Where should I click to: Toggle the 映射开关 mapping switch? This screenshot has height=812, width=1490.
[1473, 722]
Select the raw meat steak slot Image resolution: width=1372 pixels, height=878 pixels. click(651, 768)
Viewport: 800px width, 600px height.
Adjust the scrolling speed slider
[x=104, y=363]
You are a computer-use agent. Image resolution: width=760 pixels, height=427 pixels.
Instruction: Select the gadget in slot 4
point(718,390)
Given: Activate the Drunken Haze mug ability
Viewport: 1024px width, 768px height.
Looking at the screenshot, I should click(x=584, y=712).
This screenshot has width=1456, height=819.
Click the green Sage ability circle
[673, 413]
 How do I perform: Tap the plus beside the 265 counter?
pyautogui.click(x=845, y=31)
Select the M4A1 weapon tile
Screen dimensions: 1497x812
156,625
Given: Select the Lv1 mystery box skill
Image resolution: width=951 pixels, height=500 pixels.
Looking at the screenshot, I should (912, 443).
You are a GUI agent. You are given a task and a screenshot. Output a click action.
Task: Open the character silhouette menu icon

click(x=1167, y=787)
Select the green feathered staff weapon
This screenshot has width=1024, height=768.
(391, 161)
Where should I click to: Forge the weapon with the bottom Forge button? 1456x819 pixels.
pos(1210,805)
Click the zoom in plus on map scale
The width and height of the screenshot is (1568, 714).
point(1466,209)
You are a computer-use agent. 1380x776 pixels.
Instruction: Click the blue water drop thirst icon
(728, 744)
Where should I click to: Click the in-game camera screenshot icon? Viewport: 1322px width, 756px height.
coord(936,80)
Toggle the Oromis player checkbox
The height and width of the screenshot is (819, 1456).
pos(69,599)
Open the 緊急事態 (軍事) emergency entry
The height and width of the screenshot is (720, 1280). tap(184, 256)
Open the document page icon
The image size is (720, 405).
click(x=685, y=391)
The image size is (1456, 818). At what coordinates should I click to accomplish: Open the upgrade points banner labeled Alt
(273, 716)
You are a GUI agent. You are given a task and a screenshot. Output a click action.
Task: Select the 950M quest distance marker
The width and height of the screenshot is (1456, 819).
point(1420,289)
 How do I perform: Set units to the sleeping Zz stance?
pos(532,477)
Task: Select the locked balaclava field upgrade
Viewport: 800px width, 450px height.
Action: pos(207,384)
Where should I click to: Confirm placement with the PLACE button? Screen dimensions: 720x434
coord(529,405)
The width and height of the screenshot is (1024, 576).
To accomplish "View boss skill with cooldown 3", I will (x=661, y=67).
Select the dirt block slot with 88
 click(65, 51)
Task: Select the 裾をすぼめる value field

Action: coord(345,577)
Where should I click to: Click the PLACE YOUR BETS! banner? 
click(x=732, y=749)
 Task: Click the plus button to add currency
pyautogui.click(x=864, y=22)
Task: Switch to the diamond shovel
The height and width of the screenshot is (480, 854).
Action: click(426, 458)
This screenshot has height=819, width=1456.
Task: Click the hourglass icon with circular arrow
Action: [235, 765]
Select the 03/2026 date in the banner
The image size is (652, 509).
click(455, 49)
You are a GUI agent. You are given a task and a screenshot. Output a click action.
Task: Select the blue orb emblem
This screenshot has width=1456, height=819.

- REQUIREMENT -
Render every line of the entries, starting with the line that contains "Click the zoom in plus on map scale" and continuing through the line that contains "click(x=685, y=391)", as a Markdown table with the columns Row and Line. Number each line in Row, and omit blank lines.

- IN RESPONSE -
| Row | Line |
|---|---|
| 1 | Click the zoom in plus on map scale |
| 2 | The width and height of the screenshot is (1568, 714). |
| 3 | point(1466,209) |
| 4 | You are a computer-use agent. 1380x776 pixels. |
| 5 | Instruction: Click the blue water drop thirst icon |
| 6 | (728, 744) |
| 7 | Where should I click to: Click the in-game camera screenshot icon? Viewport: 1322px width, 756px height. |
| 8 | coord(936,80) |
| 9 | Toggle the Oromis player checkbox |
| 10 | The height and width of the screenshot is (819, 1456). |
| 11 | pos(69,599) |
| 12 | Open the 緊急事態 (軍事) emergency entry |
| 13 | The height and width of the screenshot is (720, 1280). tap(184, 256) |
| 14 | Open the document page icon |
| 15 | The image size is (720, 405). |
| 16 | click(x=685, y=391) |